- [What this task involves] Print the listing below in its entirety, character for character.

- [Supplied data]

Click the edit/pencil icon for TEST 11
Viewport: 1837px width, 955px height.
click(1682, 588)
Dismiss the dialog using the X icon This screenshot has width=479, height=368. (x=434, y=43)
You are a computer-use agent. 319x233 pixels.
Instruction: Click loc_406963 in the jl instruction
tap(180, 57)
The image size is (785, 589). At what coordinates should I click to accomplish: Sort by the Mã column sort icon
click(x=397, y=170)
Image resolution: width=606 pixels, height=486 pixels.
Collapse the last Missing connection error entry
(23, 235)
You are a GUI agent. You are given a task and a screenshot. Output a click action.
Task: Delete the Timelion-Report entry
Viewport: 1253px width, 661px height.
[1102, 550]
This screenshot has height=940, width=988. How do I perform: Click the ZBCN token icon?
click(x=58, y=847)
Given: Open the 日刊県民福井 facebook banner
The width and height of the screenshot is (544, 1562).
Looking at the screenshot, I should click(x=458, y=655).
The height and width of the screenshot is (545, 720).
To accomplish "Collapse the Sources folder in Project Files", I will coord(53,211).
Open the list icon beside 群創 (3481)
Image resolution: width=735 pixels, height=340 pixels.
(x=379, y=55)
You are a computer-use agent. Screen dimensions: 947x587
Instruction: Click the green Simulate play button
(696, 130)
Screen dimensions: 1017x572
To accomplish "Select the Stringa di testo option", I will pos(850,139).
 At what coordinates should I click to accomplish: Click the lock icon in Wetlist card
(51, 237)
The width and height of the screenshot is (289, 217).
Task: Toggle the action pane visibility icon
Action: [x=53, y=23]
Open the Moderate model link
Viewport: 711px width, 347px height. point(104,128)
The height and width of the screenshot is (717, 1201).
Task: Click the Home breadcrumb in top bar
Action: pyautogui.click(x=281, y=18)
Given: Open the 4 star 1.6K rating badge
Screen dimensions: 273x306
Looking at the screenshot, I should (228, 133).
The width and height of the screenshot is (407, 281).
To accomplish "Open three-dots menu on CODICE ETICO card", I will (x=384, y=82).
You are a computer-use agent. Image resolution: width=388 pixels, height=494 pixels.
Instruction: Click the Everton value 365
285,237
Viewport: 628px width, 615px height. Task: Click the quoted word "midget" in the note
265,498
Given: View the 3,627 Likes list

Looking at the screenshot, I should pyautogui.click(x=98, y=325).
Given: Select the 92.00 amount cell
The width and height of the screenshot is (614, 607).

- [The answer]
Click the edit/pencil icon for TEST 11
Viewport: 1837px width, 955px height.
click(1682, 588)
Dismiss the dialog using the X icon This screenshot has width=479, height=368. (x=434, y=43)
You are a computer-use agent. 319x233 pixels.
Instruction: Click loc_406963 in the jl instruction
tap(180, 57)
The image size is (785, 589). At what coordinates should I click to accomplish: Sort by the Mã column sort icon
click(x=397, y=170)
Image resolution: width=606 pixels, height=486 pixels.
Collapse the last Missing connection error entry
(23, 235)
You are a GUI agent. You are given a task and a screenshot. Output a click action.
Task: Delete the Timelion-Report entry
Viewport: 1253px width, 661px height.
[1102, 550]
This screenshot has height=940, width=988. How do I perform: Click the ZBCN token icon?
click(x=58, y=847)
Given: Open the 日刊県民福井 facebook banner
The width and height of the screenshot is (544, 1562).
Looking at the screenshot, I should click(x=458, y=655).
The height and width of the screenshot is (545, 720).
To accomplish "Collapse the Sources folder in Project Files", I will coord(53,211).
Open the list icon beside 群創 (3481)
Image resolution: width=735 pixels, height=340 pixels.
(x=379, y=55)
You are a computer-use agent. Screen dimensions: 947x587
Instruction: Click the green Simulate play button
(696, 130)
Screen dimensions: 1017x572
To accomplish "Select the Stringa di testo option", I will pos(850,139).
 At what coordinates should I click to accomplish: Click the lock icon in Wetlist card
(51, 237)
The width and height of the screenshot is (289, 217).
Task: Toggle the action pane visibility icon
Action: [x=53, y=23]
Open the Moderate model link
Viewport: 711px width, 347px height. point(104,128)
The height and width of the screenshot is (717, 1201).
Task: Click the Home breadcrumb in top bar
Action: pyautogui.click(x=281, y=18)
Given: Open the 4 star 1.6K rating badge
Screen dimensions: 273x306
Looking at the screenshot, I should (228, 133).
The width and height of the screenshot is (407, 281).
To accomplish "Open three-dots menu on CODICE ETICO card", I will (x=384, y=82).
You are a computer-use agent. Image resolution: width=388 pixels, height=494 pixels.
Instruction: Click the Everton value 365
285,237
Viewport: 628px width, 615px height. Task: Click the quoted word "midget" in the note
265,498
Given: View the 3,627 Likes list

Looking at the screenshot, I should pyautogui.click(x=98, y=325).
Given: Select the 92.00 amount cell
The width and height of the screenshot is (614, 607).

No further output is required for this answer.